▸ Your goal
Leave out every picture, and return exactly the lines from the line containing "The width and" through the end of the records below, both inclusive.

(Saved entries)
-*-

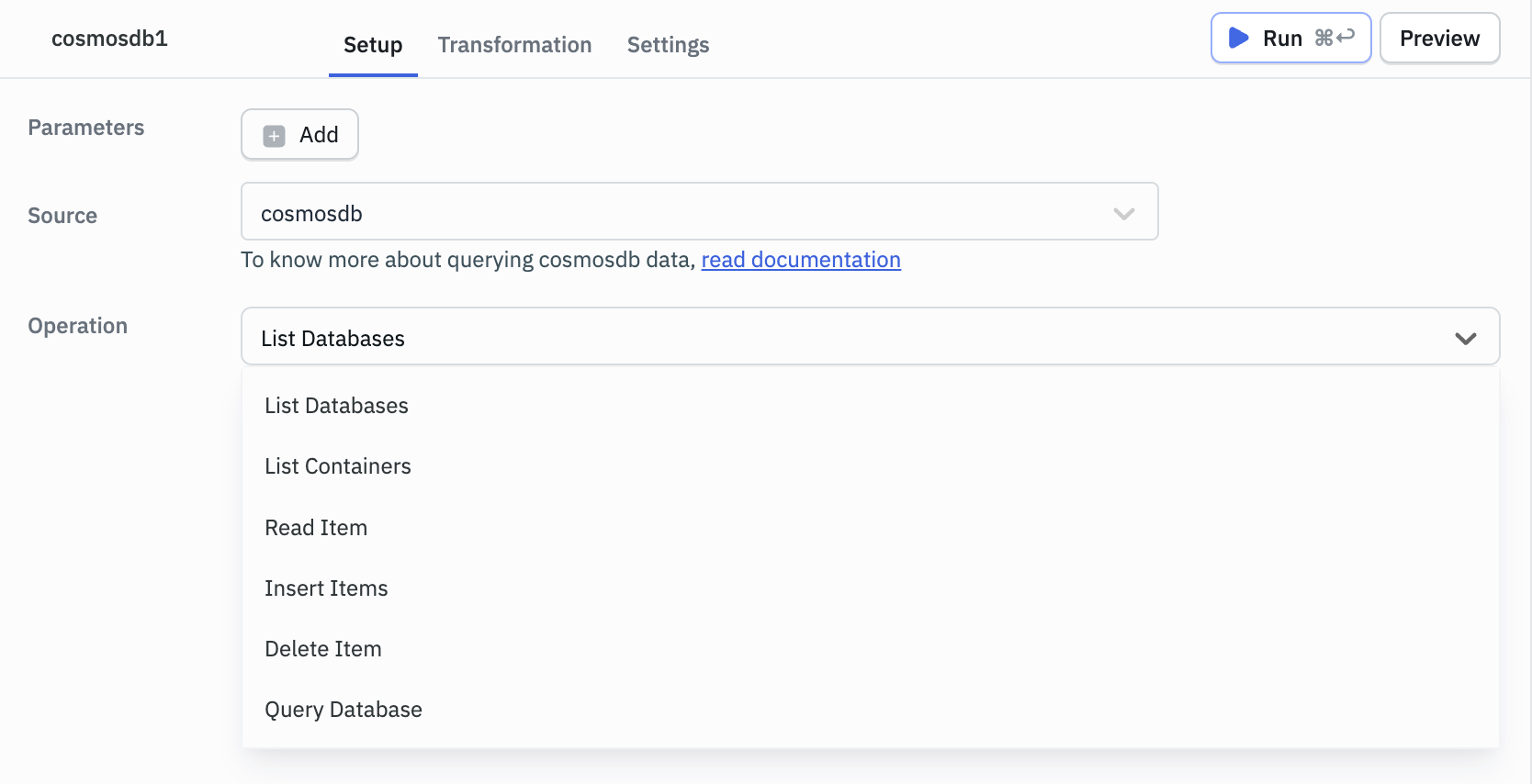Viewport: 1532px width, 784px height.
Task: Choose List Databases from the options list
Action: coord(336,406)
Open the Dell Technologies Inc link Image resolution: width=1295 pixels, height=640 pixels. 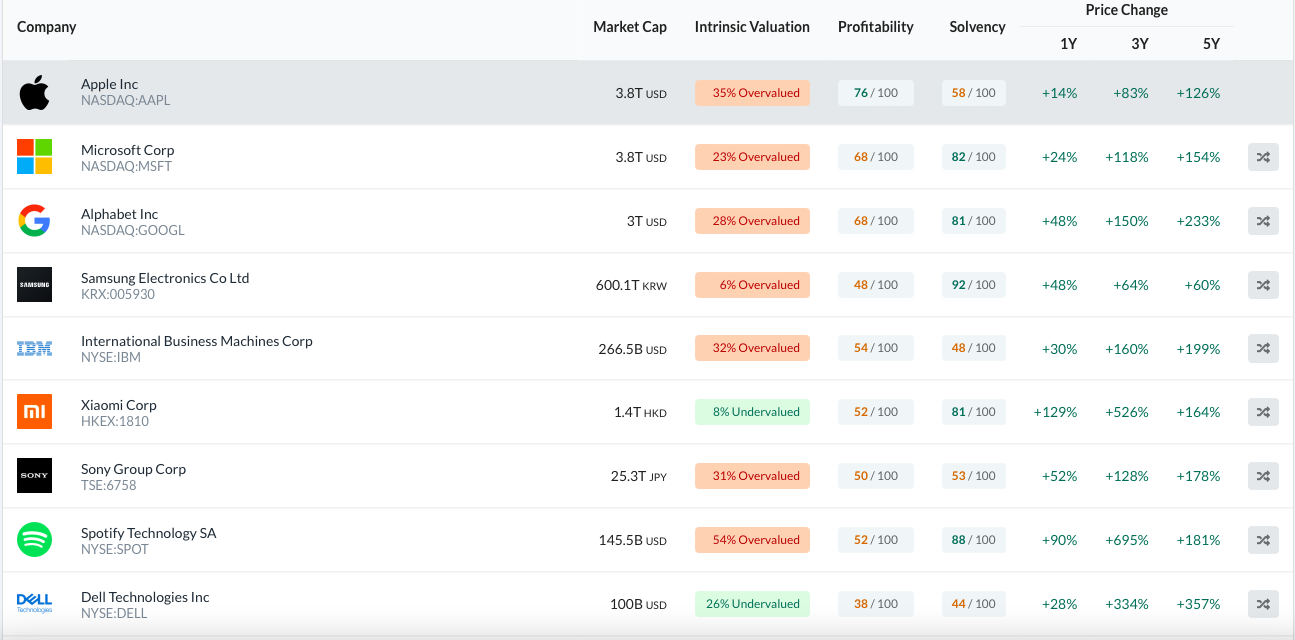145,597
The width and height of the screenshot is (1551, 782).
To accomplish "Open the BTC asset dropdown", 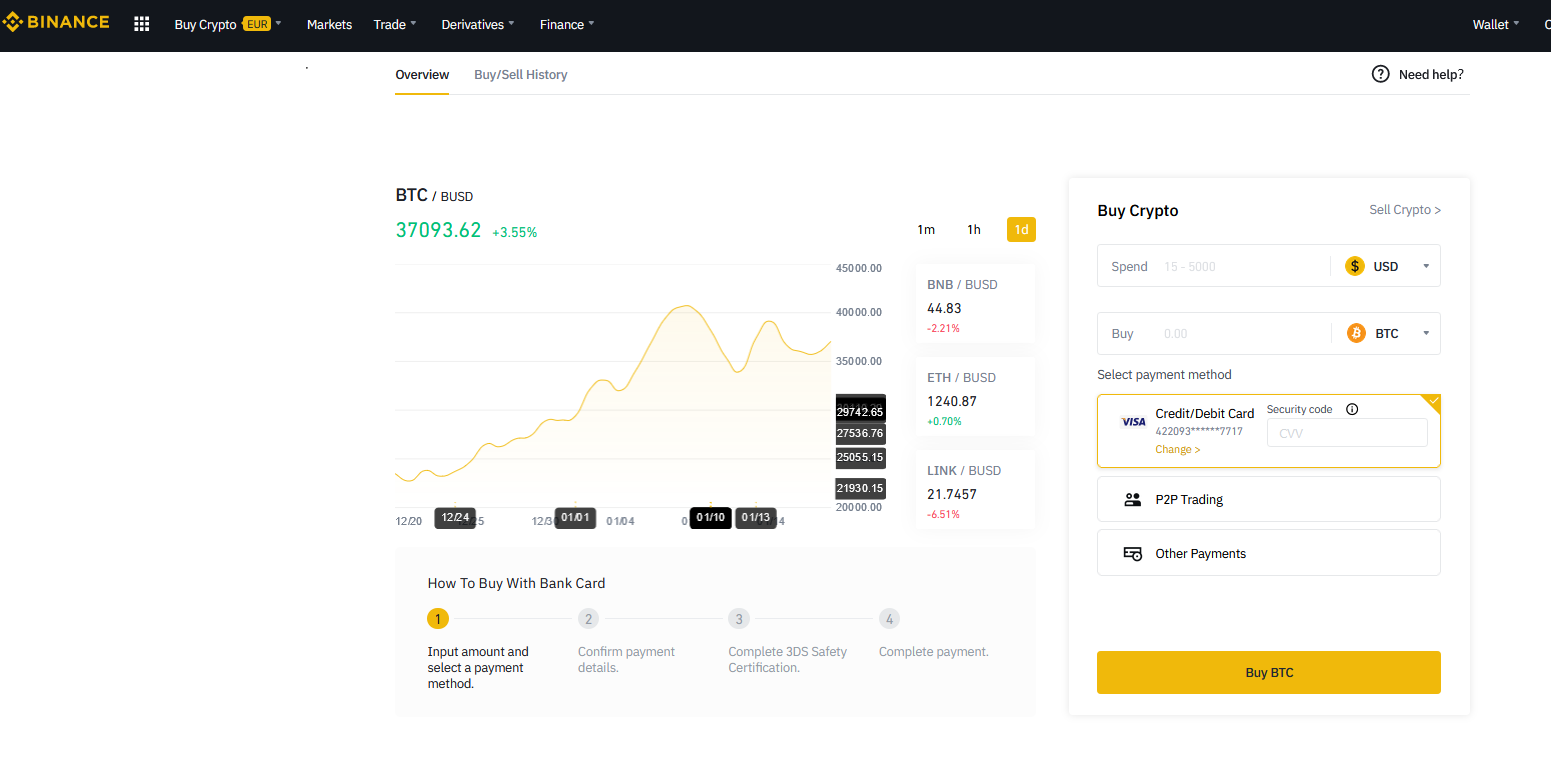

-*-

▸ Written solution
The width and height of the screenshot is (1551, 782).
To accomplish "Open the BTC asset dropdown", 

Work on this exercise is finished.